J'ai une tendresse familière pour Janis Joplin et Jim Morrison, leur violence, leur rire, leur générosité à fond la caisse. Du Blues, du Rock, et pas du lissé romantique, oh, non !
Cri, acte d'amour, de douleur, de dérision, cri sorti du fond de leurs corps, pleinement dans l'instant, pas du chiqué. Ils ne font pas, ils sont. Je les ai chantés déjà souvent, je les chante depuis toujours, mais toujours j'ai eu l'envie de les réunir sur scène pour les faire revivre par ma voix seule, toute seule. Ils sont morts jeunes, si jeunes, tous les deux à vingt-sept ans. J'ai eu envie que ma voix les ressuscite, les réunisse en moi, pour vous, vivants.

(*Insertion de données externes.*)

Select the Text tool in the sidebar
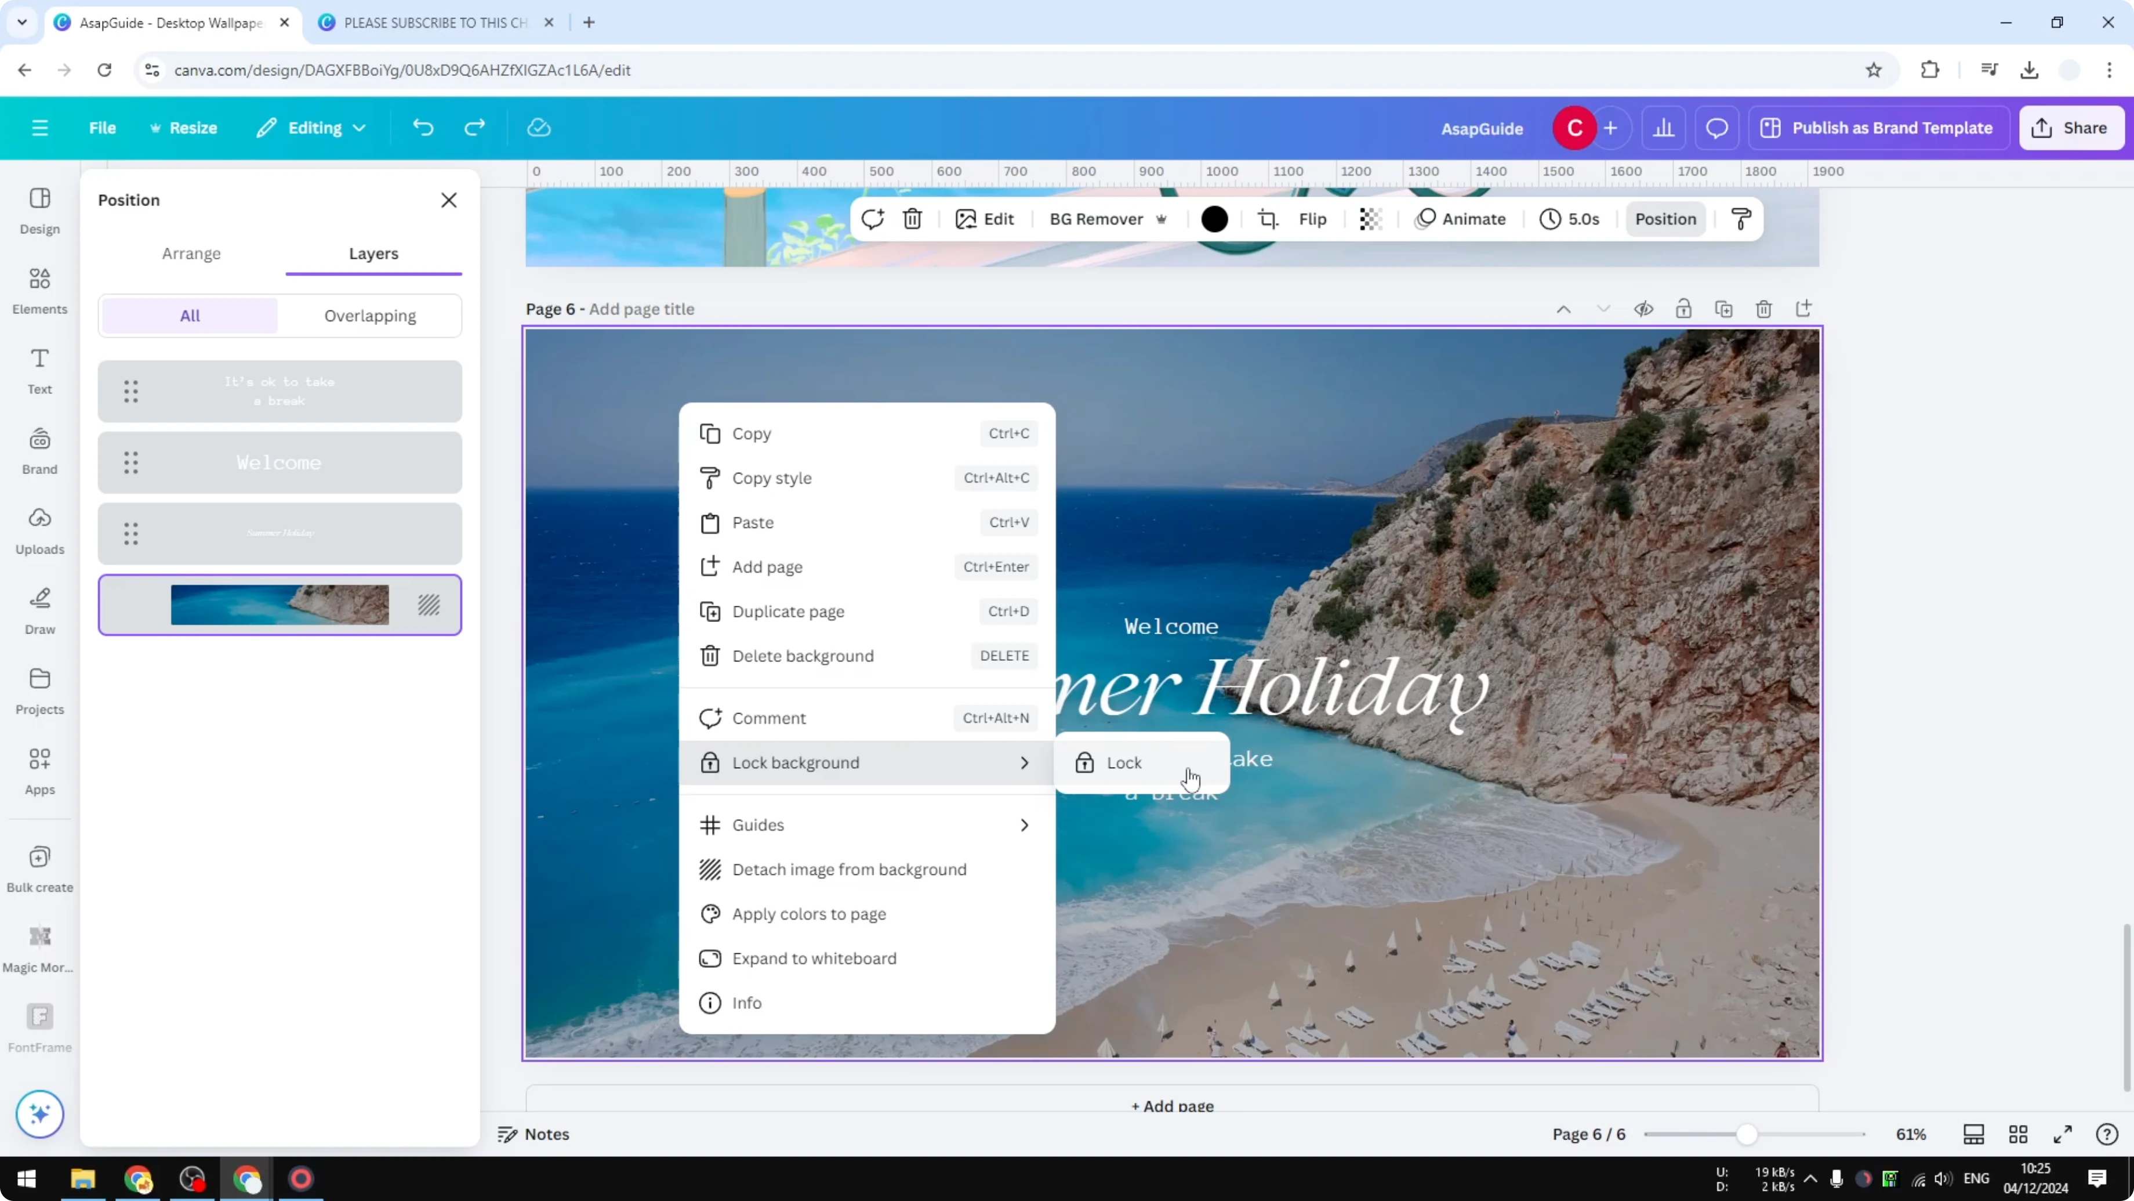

Quand Jean-Michel Rabeux m'a demandé de participer à Trans…, j'ai pensé que c'était le moment. Chanter Janis et Jim a capella, et les chanter dans ce temps de fête que Trans… va être, me mettre doucement en transe dans ce cadre-là, avec ces spectacles-là autour de moi, ces gens-là, dans ce lieu-là, me touche profondément. Me mettre à nu sans béquille, avec mon corps seulement, jeter ma voix dans le vide, dans le silence, tenir le moment fragile du chant, lâcher sa fureur, mais sans les drums, sans les guitares, vas-y roule et bonne chance.

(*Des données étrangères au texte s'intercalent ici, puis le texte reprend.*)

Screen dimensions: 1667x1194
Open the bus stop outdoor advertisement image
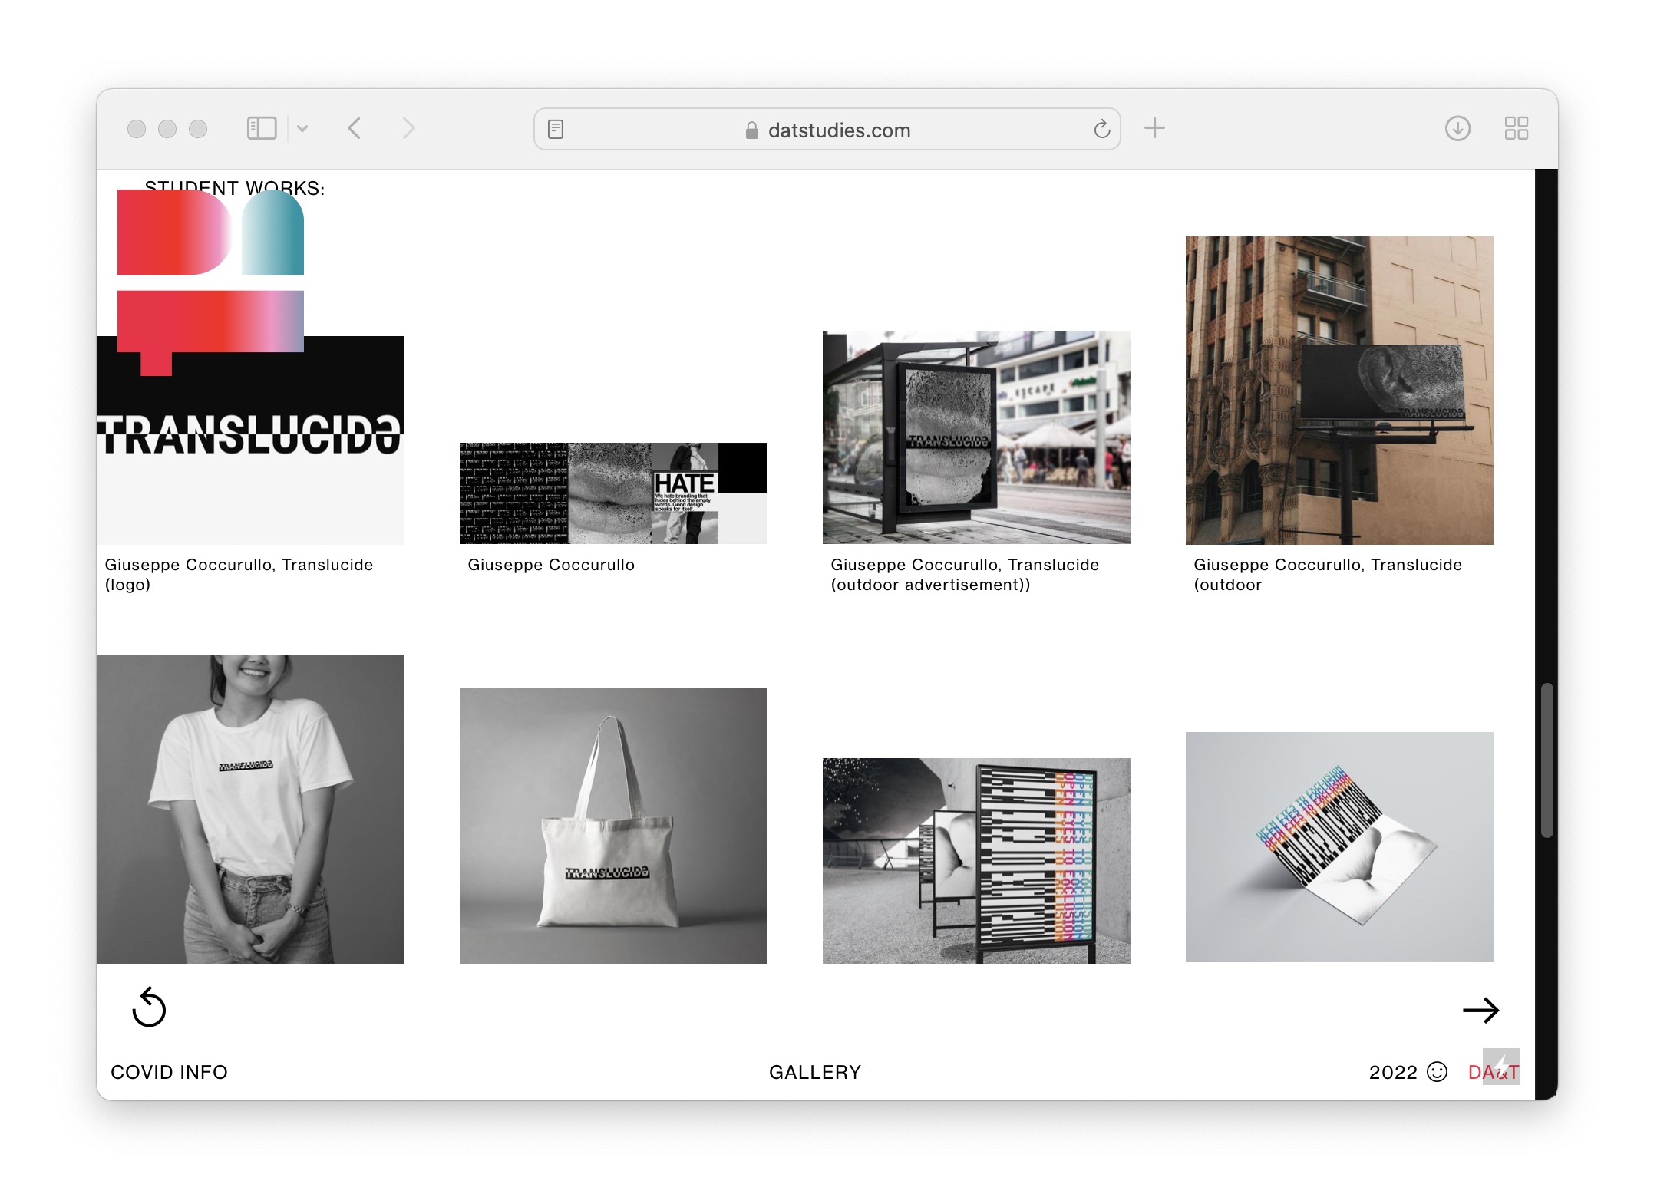click(975, 437)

Pendant trente, trente-cinq minutes, je chante dix chansons qui parlent d'amour évidemment, comme toutes les chansons, et de solitude aussi, comme toutes les chansons. Faire le chaman, pas le show-man, faire le chant, pas la maligne, avoir peur, plus que peur, ne pas avoir peur du tout, m'en foutre de la peur comme de l'an quarante, parce que je les aime ces deux-là, bien plus que ma peur, à un endroit secret, au fond de moi, là où j'aime les hommes, là où tous deux les aimaient, à en mourir, jeunes, si jeunes.